A: I think you should quit moaning about the kids and learn to spell opinion properly!

From The Papergirl (5/1/98)
Q: Hey Rudy, I was listening to the farm report this morning and they mentioned something about a liver fluke. I didn't catch what they were talking about. Could you tell me what a liver fluke is and how you get rid of it?
A:  A liver fluke is when you just happen to have a liver by a fluke of fate.   You don't need to worry as this only happens to real people, not ones made of paper!

From A Tree Hugger (5/1/98)
Q:  Hey Rudy, what would you consider the proper activity to do on earth day?
A:  Blow horns really loud at midnight and throw earth at each other.
 
From Renee (5/6/98)
Q:  Hey Rudy, how can I look like you and do what you do?
A:   You should have your head removed and replaced with a cow's head (preferably brains intact), be sure to include the horns!   I don't actually do anything, I just sit around and annoy people!

From A. Weirdo (5/6/98)
Q:  Hey Rudy, could you please prescribe a really, really, really good book series for us humans?
A:  You should read my 13 volume series entitled, The Rise and Fall of Fleas on my Hide.  Be warned that the series is written entirely in Neobovalonian.  Still the plot is very good!

From the 911 operator (5/6/98)
Q:  Hey Rudy, if someone with multiple personalities threatens to kill himself is it considered a hostage situation?
A: Technically, yes.   However, unless it is a cow, its hardly worth worrying about, now isn't it?

From a Sighted Driver (5/6/98)
Q:  Hey Rudy, why do they have Braille on the drive through bank machine?
A:  So that the blind people who repair the machines will know which buttons are which!

From a Frustrated Laundress (5/6/98)
Q:  Hey Rudy, how do I get the dryer to quit eating socks.   I thought when my family diminished I wouldn't have that problem, but in spite of less laundry, I still have that problem - socks disappearing.   What can I do?
A:  There is nothing you can do except start using a clothesline.   Years ago when dryers were invented they began creating a strange distortion in hyperspace which turned out to be very annoying to our closest neighbors in space, the AlphaBovines.  They sent a spaceship to Earth to destroy the planet.   Upon arriving they sent a delegation to the group they thought were responsible for the irritation, cows.   We informed them that it was not our fault and they then prepared to obliterate the human species.   However, one of our delegates discovered that socks are a rare gourmet delicacy on AlphaBovine and negotiated an agreement whereby the AlphaBovines would not destroy the Earth or any of its inhabitants in exchange for the right to seize any socks from the drying machines via an interstellar hyperspace portal device.   Since that time, socks have disappeared by the millions.   Do not complain about this, think of it as the price you pay not to be obliterated!

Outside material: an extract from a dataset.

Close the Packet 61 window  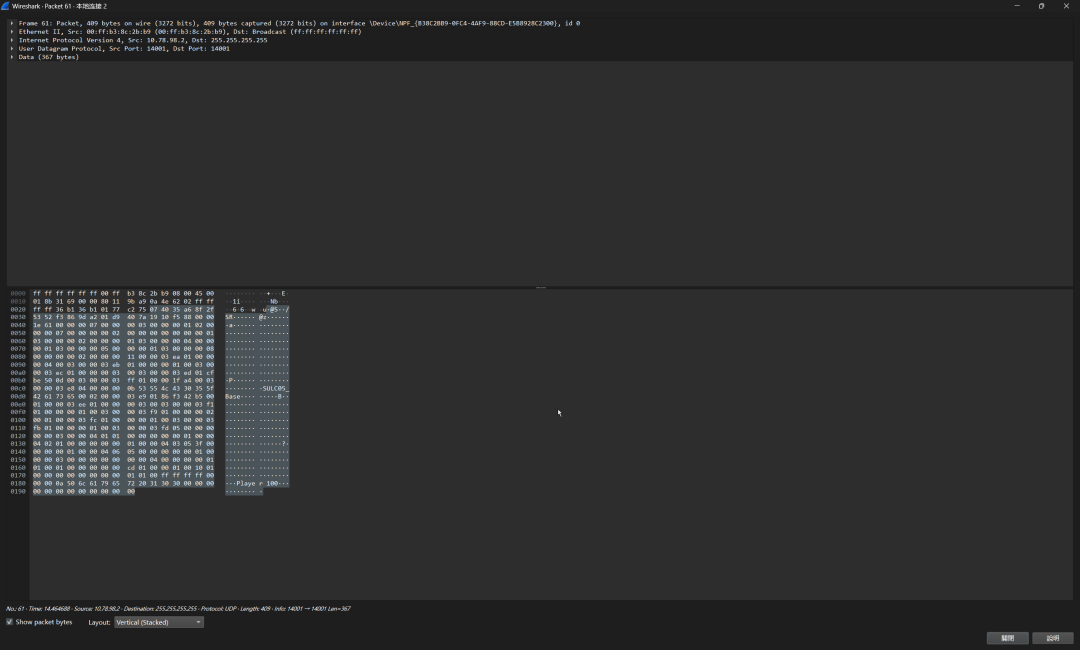1066,6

From a Bird Lover (5/6/98)
Q:  Hey Rudy, my bird has quit singing - I miss his melodious music - what do you recommend?
A:  First wash the bird.   Next, rub the bird with olive oil.   Then powder it lightly with a mixture of wheat flour, sage & tarragon.   Finally place it in the oven at 350 degrees until golden brown on the outside.   Serve with parsley and a light mustard sauce.

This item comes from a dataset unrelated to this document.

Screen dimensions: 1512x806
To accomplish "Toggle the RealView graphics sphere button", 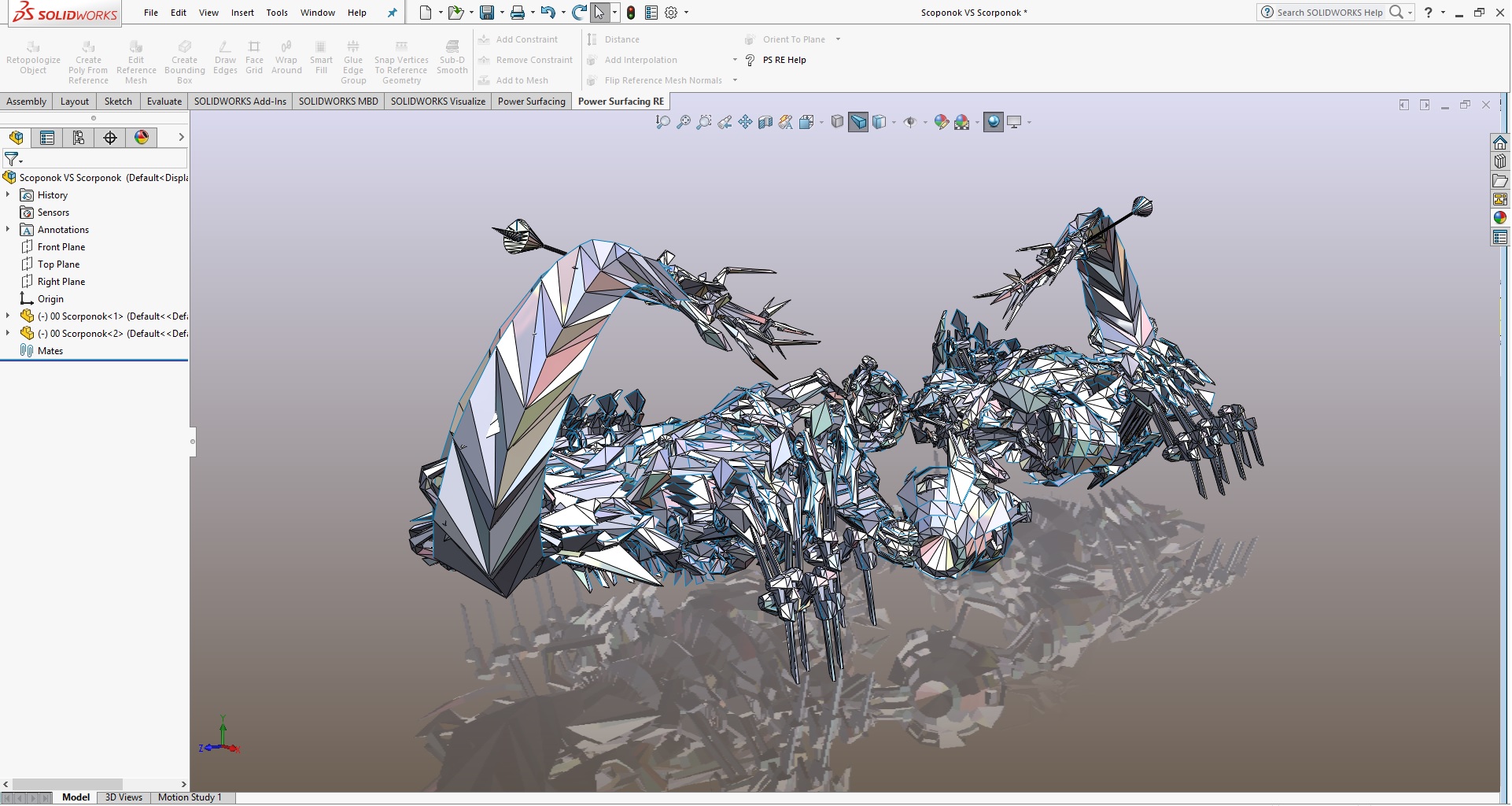I will (x=994, y=122).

From Electrically Frustrated (5/6/98)
Q:  Hey Rudy, my computer locks up on me for no apparent reason - what am I doing wrong?   Help!
A:  To get your computer to stop crashing, send your credit card number and expiration date to:

Bovine Computer Repair
c/o Rudicus Moodicus
P.O. Box 10101
Geneva, Switzerland

Once your account has been charged the minor maintenance fee (amount depends on your card's credit limit) your computer will be fixed remotely using the patented scam-o-tron invented by yours truly and it will never crash again!   I promise!